Department of Pharmacology & Therapeutics, Faculty of Medicine, University of Kufa, Kufa, Iraq.
KMG Klinikum Güstrow, Clinic for Trauma Surgery, Spinal Surgery and Orthopedics, Güstrow, Germany.
J Med Life. 2023 Jun;16(6):941-947. doi: 10.25122/jml-2022-0308.
Sepsis is a life-threatening organ dysfunction caused by a dysregulated host response to infection. This study aimed to investigate the potential protective effect of the lungs in sepsis by modulating inflammatory and oxidative stress markers. Twenty-four adult male Swiss-albino mice, aged 8-12 weeks and weighing 20-30 g, were divided into four equal groups (n=6): sham (laparotomy only), CLP (laparotomy plus cecal ligation and puncture), vehicle (DMSO administered one hour before CLP), and Ticagrelor (50 mg/kg IP administered one hour before CLP). Tissue levels of pro-inflammatory and oxidative stress markers in the lung were assessed using ELISA. F2 isoprostane levels were significantly higher in the sepsis group (p<0.05) compared to the sham group, while Ticagrelor significantly decreased the inflammatory and oxidative stress markers compared to the sepsis group. All mice in the sepsis group had considerable (p=0.05) lung tissue damage, but Ticagrelor considerably decreased lung tissue injury (p=0.05). Furthermore, Ticagrelor was found to reduce tissue cytokine levels of the lung (IL-1, TNF a, IL-6, F2 isoprostane, GPR 17, MIF) in male mice during CLP-induced polymicrobial sepsis by modulation of pro-inflammatory and oxidative stress cascade signaling pathways.

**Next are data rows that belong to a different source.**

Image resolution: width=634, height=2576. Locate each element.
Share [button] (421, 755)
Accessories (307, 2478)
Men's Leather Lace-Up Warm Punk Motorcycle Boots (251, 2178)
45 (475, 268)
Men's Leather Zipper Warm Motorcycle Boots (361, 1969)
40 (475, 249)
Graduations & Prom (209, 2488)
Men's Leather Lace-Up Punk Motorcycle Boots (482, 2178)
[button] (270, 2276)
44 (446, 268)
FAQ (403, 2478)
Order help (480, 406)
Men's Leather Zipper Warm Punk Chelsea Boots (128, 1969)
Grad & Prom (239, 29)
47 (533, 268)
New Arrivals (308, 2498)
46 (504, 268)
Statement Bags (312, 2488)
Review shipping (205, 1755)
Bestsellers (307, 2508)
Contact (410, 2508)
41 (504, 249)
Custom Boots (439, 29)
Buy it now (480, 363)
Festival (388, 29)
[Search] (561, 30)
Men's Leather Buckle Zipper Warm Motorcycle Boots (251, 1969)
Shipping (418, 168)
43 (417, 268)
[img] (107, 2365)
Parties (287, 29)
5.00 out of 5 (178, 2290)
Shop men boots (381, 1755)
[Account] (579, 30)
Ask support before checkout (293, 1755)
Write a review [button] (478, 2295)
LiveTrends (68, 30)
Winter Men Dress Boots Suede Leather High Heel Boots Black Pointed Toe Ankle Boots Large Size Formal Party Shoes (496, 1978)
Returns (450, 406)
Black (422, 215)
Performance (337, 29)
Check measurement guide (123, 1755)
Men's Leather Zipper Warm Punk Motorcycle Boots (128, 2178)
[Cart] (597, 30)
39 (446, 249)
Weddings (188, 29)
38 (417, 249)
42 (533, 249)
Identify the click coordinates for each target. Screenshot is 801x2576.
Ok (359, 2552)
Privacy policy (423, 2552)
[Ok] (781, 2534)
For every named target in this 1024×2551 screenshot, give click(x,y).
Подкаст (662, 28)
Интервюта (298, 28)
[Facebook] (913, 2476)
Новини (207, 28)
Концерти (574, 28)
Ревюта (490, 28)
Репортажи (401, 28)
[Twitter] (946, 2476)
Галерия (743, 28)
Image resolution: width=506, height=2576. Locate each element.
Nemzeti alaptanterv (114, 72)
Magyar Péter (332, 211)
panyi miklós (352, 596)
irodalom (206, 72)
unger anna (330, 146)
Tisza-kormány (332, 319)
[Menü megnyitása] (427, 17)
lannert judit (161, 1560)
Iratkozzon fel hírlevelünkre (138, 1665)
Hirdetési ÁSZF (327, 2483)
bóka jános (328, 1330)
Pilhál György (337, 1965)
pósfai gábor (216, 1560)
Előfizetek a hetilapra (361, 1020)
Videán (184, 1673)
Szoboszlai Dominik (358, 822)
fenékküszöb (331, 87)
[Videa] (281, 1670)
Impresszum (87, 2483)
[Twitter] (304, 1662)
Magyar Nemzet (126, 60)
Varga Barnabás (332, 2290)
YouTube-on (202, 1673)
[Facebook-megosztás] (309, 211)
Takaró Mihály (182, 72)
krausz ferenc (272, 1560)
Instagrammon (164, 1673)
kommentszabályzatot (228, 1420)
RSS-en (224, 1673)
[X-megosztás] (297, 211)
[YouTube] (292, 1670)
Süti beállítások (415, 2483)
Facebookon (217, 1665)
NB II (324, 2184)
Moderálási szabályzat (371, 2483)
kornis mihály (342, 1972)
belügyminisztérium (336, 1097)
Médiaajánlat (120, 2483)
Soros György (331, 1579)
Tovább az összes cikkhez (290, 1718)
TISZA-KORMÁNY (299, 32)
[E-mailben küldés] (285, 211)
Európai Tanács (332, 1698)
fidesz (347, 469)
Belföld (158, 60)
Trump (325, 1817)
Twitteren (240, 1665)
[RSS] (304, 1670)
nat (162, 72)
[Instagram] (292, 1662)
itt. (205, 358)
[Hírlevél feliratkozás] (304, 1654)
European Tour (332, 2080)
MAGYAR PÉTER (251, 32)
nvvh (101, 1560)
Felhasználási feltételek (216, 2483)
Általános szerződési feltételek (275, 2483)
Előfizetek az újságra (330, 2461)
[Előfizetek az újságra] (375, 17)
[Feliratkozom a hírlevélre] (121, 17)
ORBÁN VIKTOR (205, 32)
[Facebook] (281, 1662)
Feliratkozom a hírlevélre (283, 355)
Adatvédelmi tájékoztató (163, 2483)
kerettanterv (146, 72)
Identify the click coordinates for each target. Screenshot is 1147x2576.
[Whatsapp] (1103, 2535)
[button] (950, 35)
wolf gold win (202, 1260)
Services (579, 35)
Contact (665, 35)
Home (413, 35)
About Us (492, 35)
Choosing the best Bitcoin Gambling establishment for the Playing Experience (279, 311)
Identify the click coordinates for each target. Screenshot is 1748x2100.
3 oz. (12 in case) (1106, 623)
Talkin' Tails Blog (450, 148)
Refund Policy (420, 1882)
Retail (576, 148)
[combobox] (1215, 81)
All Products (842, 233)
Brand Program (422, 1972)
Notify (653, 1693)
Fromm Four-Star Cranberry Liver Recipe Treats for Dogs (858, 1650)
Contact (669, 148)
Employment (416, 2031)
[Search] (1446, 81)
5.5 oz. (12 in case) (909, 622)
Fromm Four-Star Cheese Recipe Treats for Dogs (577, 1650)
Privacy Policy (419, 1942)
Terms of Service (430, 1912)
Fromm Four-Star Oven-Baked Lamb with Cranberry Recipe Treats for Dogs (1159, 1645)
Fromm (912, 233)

脓毒症是一种危及生命的器官功能障碍,由宿主对感染的失调反应引起。本研究旨在通过调节炎症和氧化应激标志物来研究肺部在脓毒症中的潜在保护作用。将 24 只成年雄性瑞士白化病小鼠(8-12 周龄,体重 20-30g)分为四组(n=6):假手术(仅剖腹术)、CLP(剖腹术加盲肠结扎和穿刺)、载体(CLP 前 1 小时给予 DMSO)和 Ticagrelor(CLP 前 1 小时给予 50mg/kg IP)。使用 ELISA 评估肺部促炎和氧化应激标志物的组织水平。与假手术组相比,脓毒症组 F2 异前列腺素水平显著升高(p<0.05),而 Ticagrelor 与脓毒症组相比,显著降低了炎症和氧化应激标志物。所有脓毒症组的小鼠均有相当程度的(p=0.05)肺组织损伤,但 Ticagrelor 显著降低了肺组织损伤(p=0.05)。此外,Ticagrelor 被发现通过调节促炎和氧化应激级联信号通路,降低 CLP 诱导的多微生物脓毒症雄性小鼠肺部组织细胞因子水平(IL-1、TNF-a、IL-6、F2 异前列腺素、GPR17、MIF)。